Remind your child that if an emergency happens, you will only send someone you know to pick them up (if possible, agree upon a list of two or three people you would call on). Tell them even if a stranger says, “Your mom wants you to come with me,” they should absolutely not do it, no matter what their reasoning is. If this occurs, they should shout for help.
Should you have to send someone to pick them up when they are expecting you, consider establishing a secret code with your children so they know they are safe.Your children should know the code as should the person picking them up. That way they can be confident they are going with someone safe who you have sent for them..
5. No one can touch you.
Explain to your child no one can touch them in the areas their bathing suit covers. Be sure to approach this as a basic precaution, not as a scary subject. It’s important to avoid veiling this possibility with shame to ensure your child always feels comfortable telling you if something does happen.
6. If it makes you feel uncomfortable, don’t do it.
Children can be taught early on about what it means to trust their gut instincts. Let them know that if they feel uncomfortable doing something, they absolutely do not have to do it. For slightly older children, this may also be a good time to talk about peer pressure and the importance of standing up for yourself.

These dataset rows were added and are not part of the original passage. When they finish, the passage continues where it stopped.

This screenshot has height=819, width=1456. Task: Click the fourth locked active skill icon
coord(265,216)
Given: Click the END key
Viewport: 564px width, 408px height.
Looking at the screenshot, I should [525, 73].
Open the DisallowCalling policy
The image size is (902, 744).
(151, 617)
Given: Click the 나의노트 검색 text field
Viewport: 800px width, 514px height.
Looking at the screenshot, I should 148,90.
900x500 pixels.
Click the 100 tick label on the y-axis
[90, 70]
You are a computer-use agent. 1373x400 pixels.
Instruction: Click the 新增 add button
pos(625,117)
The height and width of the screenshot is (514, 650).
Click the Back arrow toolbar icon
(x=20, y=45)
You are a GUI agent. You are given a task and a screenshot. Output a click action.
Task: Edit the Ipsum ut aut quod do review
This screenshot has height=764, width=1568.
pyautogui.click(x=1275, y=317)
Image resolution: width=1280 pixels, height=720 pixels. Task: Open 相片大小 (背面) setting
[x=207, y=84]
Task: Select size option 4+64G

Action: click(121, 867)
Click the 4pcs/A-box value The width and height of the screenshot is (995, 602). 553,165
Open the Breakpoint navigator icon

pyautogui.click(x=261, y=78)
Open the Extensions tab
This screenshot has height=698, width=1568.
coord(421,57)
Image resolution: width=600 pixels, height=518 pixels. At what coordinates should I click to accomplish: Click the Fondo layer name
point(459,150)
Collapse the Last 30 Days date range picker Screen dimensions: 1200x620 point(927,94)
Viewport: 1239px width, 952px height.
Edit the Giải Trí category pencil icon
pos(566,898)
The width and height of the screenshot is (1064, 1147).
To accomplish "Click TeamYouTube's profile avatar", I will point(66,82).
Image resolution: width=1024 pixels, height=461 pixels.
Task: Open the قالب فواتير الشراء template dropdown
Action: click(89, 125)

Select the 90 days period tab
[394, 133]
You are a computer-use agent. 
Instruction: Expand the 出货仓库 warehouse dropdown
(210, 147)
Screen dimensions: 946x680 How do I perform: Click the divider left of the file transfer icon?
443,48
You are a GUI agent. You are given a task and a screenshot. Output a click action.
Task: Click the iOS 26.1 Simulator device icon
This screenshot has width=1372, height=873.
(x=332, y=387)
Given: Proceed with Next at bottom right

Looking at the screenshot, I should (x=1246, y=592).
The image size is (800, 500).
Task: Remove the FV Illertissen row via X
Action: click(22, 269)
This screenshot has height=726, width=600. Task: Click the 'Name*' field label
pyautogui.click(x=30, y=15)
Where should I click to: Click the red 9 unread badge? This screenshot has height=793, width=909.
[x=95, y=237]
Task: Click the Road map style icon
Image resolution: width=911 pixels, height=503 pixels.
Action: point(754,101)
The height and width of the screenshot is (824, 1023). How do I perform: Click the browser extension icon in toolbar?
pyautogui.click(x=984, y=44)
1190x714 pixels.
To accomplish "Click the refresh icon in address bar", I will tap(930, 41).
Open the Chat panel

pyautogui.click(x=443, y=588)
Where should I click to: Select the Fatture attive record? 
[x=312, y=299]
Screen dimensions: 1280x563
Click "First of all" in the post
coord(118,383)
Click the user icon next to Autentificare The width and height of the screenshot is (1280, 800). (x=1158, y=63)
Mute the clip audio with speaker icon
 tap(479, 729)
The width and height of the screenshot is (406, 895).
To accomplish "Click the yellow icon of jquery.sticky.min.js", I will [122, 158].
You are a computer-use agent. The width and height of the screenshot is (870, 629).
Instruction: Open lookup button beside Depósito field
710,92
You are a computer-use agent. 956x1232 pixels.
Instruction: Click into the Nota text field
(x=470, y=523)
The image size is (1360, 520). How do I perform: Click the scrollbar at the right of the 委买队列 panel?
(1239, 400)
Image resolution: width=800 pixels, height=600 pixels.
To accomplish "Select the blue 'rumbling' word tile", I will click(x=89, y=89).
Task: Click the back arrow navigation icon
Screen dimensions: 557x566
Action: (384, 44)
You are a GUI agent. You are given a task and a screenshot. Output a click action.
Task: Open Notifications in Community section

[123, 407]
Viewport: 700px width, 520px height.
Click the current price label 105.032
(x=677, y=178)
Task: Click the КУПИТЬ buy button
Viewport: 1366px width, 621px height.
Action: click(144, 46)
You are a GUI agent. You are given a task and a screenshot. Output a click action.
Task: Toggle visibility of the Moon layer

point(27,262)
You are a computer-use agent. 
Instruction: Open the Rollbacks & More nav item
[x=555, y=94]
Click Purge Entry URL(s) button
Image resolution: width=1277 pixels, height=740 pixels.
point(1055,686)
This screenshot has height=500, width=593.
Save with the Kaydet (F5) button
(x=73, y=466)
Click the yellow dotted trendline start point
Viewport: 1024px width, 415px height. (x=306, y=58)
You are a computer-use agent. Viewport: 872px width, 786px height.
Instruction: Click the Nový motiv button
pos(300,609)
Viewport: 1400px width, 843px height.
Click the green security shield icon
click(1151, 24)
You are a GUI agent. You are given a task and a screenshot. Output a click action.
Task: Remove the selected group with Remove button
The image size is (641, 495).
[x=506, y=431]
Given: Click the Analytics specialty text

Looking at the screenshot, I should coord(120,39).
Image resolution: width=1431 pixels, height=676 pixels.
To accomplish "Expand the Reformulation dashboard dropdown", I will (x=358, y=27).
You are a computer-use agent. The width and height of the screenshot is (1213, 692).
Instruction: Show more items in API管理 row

7. Don’t keep secrets from parents.
Emphasize to your child that your relationship is a secret-free zone. No matter who asks them to keep a secret, they should never feel they have to keep information from you. Provide assurance that you will always refrain from judgement or punishment when it comes to information they share with you.
Having conversations with children about safety can be tricky. It’s often hard to avoid projecting our own fears onto our children or scaring them away from wanting to take any risks at all.
While finding a balance can be a challenge, the most important thing is to make the safety conversation an ongoing, open discussion you can build upon throughout their growth and development.